**What is being asked:**
Return exactly those lines of the material below that fall between the line holding "Zoom in on the chart" and the line holding "Screen dimensions: 1555x784", inclusive.

**Input data:**

=== Begin Enclosure ===

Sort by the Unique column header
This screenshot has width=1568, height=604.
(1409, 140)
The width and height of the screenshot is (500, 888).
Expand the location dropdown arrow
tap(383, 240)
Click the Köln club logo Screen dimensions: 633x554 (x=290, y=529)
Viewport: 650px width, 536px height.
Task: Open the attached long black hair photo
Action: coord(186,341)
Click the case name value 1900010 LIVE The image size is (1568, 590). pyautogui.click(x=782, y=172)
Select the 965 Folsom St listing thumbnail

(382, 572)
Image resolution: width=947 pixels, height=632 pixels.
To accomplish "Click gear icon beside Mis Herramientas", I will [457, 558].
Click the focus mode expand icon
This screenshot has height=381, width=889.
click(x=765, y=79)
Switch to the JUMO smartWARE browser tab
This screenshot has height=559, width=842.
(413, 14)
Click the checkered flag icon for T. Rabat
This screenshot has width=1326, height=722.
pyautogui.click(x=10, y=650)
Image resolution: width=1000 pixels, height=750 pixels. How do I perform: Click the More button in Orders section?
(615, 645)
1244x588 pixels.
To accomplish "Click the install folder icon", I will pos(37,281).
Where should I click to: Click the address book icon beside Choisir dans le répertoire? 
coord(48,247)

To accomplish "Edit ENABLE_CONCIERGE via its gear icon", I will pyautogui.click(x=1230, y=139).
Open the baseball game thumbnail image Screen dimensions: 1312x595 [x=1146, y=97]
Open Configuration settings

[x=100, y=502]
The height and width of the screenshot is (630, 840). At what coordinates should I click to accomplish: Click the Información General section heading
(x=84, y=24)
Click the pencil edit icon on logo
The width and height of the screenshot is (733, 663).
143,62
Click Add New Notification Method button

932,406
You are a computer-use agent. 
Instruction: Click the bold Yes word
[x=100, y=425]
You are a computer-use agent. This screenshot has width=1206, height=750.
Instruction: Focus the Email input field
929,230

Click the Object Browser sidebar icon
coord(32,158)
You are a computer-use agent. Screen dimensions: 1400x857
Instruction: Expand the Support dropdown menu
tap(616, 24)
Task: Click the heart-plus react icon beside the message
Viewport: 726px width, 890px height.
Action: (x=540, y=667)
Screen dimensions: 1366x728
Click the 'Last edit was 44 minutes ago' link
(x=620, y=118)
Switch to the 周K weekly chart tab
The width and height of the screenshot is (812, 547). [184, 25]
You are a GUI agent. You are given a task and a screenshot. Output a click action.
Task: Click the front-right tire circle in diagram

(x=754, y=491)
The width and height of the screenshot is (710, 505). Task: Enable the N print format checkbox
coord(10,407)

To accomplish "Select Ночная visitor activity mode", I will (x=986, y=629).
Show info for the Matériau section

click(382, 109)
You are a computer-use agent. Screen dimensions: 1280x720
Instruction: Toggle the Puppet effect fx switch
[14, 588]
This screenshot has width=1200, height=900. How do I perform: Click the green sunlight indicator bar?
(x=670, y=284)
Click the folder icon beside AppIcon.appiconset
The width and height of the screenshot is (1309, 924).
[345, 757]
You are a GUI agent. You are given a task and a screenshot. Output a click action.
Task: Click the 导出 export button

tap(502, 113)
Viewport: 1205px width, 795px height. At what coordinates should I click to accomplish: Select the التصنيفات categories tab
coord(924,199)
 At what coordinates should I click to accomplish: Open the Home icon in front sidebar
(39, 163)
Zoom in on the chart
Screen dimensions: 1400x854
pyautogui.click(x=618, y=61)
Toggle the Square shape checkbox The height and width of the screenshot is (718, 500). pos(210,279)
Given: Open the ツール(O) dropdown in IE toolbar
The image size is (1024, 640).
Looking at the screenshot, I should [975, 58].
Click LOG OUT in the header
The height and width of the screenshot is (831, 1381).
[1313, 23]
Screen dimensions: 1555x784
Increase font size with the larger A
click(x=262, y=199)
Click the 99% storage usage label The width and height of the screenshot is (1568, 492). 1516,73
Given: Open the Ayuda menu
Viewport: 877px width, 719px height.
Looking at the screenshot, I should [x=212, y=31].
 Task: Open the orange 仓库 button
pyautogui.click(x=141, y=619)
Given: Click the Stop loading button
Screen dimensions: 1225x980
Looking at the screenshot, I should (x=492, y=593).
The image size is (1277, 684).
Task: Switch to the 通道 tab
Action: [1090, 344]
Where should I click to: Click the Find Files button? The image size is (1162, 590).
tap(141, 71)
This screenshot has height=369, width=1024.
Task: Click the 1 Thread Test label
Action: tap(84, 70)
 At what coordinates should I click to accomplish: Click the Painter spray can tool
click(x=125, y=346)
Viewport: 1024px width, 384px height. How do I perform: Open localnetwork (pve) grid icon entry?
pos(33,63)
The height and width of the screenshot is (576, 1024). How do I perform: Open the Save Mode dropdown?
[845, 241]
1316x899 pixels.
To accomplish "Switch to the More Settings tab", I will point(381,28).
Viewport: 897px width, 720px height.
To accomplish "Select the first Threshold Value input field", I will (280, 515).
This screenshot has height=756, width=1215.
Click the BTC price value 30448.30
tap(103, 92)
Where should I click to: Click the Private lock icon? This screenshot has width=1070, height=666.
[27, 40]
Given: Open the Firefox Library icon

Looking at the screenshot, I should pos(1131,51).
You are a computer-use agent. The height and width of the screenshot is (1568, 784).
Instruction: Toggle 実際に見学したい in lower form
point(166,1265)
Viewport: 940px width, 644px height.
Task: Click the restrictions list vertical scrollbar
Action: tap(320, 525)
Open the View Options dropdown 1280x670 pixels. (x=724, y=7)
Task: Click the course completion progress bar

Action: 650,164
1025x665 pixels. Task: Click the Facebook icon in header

=== End Enclosure ===

**Completed exercise:**
Zoom in on the chart
Screen dimensions: 1400x854
pyautogui.click(x=618, y=61)
Toggle the Square shape checkbox The height and width of the screenshot is (718, 500). pos(210,279)
Given: Open the ツール(O) dropdown in IE toolbar
The image size is (1024, 640).
Looking at the screenshot, I should [975, 58].
Click LOG OUT in the header
The height and width of the screenshot is (831, 1381).
[1313, 23]
Screen dimensions: 1555x784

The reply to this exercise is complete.